Construction of a Single PEP4 Allele Deletion in Saccharomyces carlsbergensis and a Preliminary Evaluation of its Brewing Performance

Junguang Hao^1,2, Jianjun Dong², R. Alex. Speers³, Wei Shen¹, Lianju Shan², Wei Fan², Qi Li^1,4, Guoxian Gu¹ and Jian Chen¹
¹ State Key Lab of Food Science and Technology, Ministry of Education, Jiangnan University, Wuxi, 214122, P. R. China.
² Research Center of Tsingtao Brewery Group, Qingdao, 266061, P. R. China.
³ Food Science Program, Dalhousie University, Halifax, NS, Canada.
⁴ Corresponding author. E-mail: liqi@jiangnan.edu.cn

J. Inst. Brew. 114(4), 322–328, 2008 | VIEW ARTICLE

ABSTRACT
The secretion of proteinase A (encoded by PEP4) from brewer’s yeast is detrimental to the foam stability of unpasteurized beer. The aim of this study was to construct mutants of the allopolyploid Saccharomyces carlsbergensis strain TT, which were partially or completely deficient in proteinase A activity. Allelic PEP4 genes were consecutively disrupted by using the Cre-loxP recombination system combined with PCR-mediated gene disruption. A single PEP4 deletion mutant TT-M was successfully constructed. However, no viable mutant could be obtained when the second allelic PEP4 gene was deleted. The brewing performances of the parent strain and the modified strain were compared on a 100 L pilot fermenter scale. Proteinase A activity in fermented wort brewed with mutant strain TT-M was significantly lower (p<0.05) than that of the parent strain TT, whereas no significant difference on either maltose or maltotriose assimilation (p>0.05) was found.

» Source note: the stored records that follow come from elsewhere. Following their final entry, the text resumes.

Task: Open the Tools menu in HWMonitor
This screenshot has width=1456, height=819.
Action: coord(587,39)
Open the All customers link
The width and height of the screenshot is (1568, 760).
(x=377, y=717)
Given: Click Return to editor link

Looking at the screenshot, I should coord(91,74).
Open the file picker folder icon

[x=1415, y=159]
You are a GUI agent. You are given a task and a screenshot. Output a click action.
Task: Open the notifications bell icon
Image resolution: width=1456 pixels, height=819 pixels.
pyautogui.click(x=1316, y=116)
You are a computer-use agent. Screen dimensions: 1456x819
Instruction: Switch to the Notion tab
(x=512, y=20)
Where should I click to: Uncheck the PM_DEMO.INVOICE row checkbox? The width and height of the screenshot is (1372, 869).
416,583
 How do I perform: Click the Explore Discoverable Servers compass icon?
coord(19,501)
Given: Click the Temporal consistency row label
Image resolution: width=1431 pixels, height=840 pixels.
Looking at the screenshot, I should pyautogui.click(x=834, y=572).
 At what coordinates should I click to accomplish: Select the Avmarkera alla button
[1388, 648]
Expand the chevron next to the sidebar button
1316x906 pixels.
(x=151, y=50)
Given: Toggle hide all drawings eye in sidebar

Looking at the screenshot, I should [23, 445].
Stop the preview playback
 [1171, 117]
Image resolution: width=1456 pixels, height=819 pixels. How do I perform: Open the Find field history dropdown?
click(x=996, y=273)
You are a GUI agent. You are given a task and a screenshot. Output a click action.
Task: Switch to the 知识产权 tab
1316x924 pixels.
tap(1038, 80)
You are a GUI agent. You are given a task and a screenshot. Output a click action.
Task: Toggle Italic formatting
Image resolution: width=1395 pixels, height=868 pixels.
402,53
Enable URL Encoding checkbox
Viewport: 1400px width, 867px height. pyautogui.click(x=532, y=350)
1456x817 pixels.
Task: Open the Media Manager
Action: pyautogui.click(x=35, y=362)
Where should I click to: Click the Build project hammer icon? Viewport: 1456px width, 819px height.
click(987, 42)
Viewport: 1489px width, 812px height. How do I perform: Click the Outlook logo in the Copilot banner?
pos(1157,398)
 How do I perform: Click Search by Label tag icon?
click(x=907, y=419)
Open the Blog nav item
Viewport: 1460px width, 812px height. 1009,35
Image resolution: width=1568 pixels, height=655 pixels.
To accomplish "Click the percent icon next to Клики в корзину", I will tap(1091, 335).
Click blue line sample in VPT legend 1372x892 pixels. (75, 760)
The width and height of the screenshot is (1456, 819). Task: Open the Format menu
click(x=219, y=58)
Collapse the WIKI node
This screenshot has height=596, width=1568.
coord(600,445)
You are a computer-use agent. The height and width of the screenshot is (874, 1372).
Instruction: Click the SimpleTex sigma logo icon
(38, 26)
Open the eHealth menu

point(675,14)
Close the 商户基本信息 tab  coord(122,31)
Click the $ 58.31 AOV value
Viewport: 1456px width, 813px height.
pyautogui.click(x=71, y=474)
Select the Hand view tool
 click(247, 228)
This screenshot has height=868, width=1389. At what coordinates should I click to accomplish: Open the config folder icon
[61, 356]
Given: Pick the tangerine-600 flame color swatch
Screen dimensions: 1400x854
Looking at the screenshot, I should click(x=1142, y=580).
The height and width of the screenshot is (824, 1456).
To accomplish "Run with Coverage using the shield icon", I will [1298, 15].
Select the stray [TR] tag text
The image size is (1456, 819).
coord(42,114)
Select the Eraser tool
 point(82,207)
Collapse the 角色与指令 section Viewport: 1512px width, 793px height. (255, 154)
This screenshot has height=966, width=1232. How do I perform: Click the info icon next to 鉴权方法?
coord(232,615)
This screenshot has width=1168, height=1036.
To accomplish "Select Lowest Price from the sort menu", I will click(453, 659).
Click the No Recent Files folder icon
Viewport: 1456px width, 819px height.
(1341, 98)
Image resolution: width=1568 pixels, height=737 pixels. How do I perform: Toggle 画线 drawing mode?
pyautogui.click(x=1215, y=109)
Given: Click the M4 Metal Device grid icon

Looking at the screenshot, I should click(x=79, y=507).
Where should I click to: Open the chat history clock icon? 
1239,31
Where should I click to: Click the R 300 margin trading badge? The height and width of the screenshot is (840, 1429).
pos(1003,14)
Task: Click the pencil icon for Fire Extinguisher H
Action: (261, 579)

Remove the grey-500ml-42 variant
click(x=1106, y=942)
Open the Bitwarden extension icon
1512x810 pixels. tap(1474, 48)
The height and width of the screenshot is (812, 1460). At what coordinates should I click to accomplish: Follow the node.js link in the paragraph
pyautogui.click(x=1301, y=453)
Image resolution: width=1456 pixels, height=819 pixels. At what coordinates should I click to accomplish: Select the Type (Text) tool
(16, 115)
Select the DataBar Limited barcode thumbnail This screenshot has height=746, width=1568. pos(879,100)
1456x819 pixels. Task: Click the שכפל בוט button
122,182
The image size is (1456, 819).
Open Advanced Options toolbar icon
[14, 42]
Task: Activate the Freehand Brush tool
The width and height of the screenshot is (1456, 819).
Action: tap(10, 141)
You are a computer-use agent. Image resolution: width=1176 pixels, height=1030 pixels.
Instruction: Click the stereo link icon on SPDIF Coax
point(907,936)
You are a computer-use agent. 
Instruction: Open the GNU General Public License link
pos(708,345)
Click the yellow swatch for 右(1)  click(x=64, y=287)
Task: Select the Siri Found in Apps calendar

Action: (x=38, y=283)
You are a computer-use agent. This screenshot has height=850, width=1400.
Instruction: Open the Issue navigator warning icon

The mutant TT-M remained genetically stable, as shown by diagnostic PCR, after re-streaking for 20 generations. The flavor and taste of the final fermented wort, brewed with the mutant strain TT-M, was evaluated by the Tsingtao expert sensory panel, and found to be comparable to that of the parent strain and exhibited no distinct defects. The flavor component profiles of these two finished products were also comparable. The study demonstrated allelic genes in polyploidy industrial yeasts could be efficiently and consecutively deleted by the retractive primer disruption strategy, and the mutant of Saccharomyces carlsbergensis partially deficient in proteinase A contributed to an improvement in foam stability.

Key words:
Beer foam stability, gene disruption, PEP4, Proteinase A.